Depth mapping: the key to digital bokeh
A depth map is the key to creating the effect artificially, by mapping out which objects are nearer and further from the camera. But producing a reliable depth map for a given scene is no trivial task. As neural networks have proven to be superior for vision perception tasks, deep learning algorithms are commonly used for depth perception. There are two main approaches: Monocular (single camera) and Stereo (two cameras).
Stereo depth estimation
Stereo depth estimation is considered to be the closest approach to the natural way to perceive depth, as our brain processes information from two eyes. The logic is simple: matching two images from two rectified cameras shows a large displacement to close objects, while far away objects show less displacement. Processing this information is key for both human and machine depth perception.
Fig 1: A simplified illustration of the parallax of an object against a distant background due to a perspective shift. When viewed from "Viewpoint A", the object appears to be in front of the blue square. When the viewpoint is changed to "Viewpoint B", the object appears to have moved in front of the red square.
Source: JustinWick at English Wikipedia, CC BY-SA 3.0 <http://creativecommons.org/licenses/by-sa/3.0/>, via Wikimedia Commons
Monocular depth estimation
Monocular depth is more reliant on other useful information such as patterns, lighting, and object recognition. Although these details can yield useful information for depth perception, the single camera approach holds many shortcomings as it is mostly reliant on memory. (Imagine seeing a cat; we can assume its depth as we know its probable size.)
Stereo vs mono: so which is better?
The reliance on recognized patterns may cause obvious mistakes with the monocular approach, as unseen patterns can easily fool monocular networks.

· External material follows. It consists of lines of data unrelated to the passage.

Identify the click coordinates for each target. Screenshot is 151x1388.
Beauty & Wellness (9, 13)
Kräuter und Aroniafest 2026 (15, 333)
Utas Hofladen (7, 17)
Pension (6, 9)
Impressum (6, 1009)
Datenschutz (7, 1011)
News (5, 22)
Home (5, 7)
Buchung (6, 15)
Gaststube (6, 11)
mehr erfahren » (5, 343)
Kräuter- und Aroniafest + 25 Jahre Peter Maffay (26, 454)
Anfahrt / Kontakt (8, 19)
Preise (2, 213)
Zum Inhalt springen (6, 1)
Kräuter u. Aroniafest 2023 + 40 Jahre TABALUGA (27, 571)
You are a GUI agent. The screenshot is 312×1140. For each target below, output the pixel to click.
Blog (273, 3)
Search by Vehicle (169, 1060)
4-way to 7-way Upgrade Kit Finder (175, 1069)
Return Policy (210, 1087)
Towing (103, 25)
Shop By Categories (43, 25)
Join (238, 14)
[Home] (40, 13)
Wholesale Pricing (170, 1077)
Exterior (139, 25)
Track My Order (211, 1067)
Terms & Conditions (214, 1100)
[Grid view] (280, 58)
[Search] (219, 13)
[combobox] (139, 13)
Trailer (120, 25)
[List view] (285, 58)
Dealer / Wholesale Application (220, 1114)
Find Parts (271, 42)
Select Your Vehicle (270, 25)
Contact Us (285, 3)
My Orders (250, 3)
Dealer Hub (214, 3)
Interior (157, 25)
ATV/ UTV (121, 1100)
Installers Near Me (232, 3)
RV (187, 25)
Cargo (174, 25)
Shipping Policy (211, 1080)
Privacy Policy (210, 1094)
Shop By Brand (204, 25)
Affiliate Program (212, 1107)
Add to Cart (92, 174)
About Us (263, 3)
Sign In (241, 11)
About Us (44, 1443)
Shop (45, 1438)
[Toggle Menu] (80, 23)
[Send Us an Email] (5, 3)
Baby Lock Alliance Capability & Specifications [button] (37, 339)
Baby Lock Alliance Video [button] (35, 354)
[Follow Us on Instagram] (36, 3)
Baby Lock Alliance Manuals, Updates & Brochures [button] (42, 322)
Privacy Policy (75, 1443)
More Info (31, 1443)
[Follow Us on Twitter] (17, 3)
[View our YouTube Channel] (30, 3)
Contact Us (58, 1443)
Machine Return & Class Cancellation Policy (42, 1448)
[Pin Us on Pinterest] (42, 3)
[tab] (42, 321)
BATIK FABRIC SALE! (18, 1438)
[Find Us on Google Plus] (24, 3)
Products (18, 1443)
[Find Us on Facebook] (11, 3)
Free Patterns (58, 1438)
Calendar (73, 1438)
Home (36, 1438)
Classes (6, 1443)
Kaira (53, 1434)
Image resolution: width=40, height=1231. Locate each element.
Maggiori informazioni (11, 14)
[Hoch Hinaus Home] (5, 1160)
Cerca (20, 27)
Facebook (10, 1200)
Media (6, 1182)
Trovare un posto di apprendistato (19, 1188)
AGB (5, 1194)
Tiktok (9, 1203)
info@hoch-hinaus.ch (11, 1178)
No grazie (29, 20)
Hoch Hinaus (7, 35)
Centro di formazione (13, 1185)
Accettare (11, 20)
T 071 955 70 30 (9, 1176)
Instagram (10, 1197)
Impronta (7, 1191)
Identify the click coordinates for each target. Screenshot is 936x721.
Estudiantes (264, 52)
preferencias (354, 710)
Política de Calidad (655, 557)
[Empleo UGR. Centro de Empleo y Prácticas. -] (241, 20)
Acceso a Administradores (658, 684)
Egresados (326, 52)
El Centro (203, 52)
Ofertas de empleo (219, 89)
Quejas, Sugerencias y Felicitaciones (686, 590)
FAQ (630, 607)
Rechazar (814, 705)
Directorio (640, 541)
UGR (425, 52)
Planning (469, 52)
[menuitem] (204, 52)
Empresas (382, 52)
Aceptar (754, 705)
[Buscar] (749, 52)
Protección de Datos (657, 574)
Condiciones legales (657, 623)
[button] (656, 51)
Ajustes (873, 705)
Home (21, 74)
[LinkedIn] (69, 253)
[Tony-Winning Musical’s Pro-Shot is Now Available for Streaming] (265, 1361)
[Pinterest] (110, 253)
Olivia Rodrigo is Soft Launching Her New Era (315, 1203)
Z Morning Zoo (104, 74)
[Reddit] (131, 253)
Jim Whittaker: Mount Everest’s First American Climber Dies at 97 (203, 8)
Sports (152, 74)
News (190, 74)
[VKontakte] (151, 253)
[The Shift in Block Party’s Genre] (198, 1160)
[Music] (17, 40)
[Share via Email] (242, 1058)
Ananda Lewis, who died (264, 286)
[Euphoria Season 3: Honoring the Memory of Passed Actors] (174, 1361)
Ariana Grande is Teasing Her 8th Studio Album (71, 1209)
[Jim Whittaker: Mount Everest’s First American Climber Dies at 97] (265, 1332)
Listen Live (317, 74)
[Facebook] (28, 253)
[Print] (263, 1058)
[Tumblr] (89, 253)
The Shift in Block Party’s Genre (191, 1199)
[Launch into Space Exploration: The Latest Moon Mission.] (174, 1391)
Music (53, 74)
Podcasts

In addition, without parallax, objects can appear closer or farther away with just changing their scale. Stereo networks can easily avoid these mistakes using the additional parallax information.
As monocular algorithms do not use real depth information, they tend to cluster objects to different depths without regard to the depth difference between the objects. This may cause the main object to appear to stay at a consistent depth, even when moving back and forth. This in return results in a synthetic blur when used for creating a bokeh effect.
Using real depth information in the learning process tends to result in better perception of small details, as separating these details from others based on monocular information alone is a hard task. The stereo approach therefore largely leads to higher accuracy in depth estimation.
Fig 2: The top row shows stereo output, and the middle row shows monocular output. The stereo output provides more accurate maps, whereas the monocular output is less accurate and less sensitive to small details. For example, the wall has uniform depth, but the mono output perceives it as having varying depth. This is because the pictures hanging on the walls confuse the mono imaging, tricking it into perceiving different depths. The stereo output is able to calculate these more accurately.
Depth estimation algorithms are becoming increasingly important in computer vision applications. In smartphones, there are other approaches being used; Google uses “dual pixel”, and Apple uses LiDAR. However, bearing in mind the limitations of the monocular approach, the dual camera system will continue to play a critical role creating a bokeh (or portrait mode) effect, in smaller camera systems. We’ve become accustomed to seeing multiple cameras in smartphones, but we can expect to see them appearing in other small cameras, like laptops and webcams, very soon.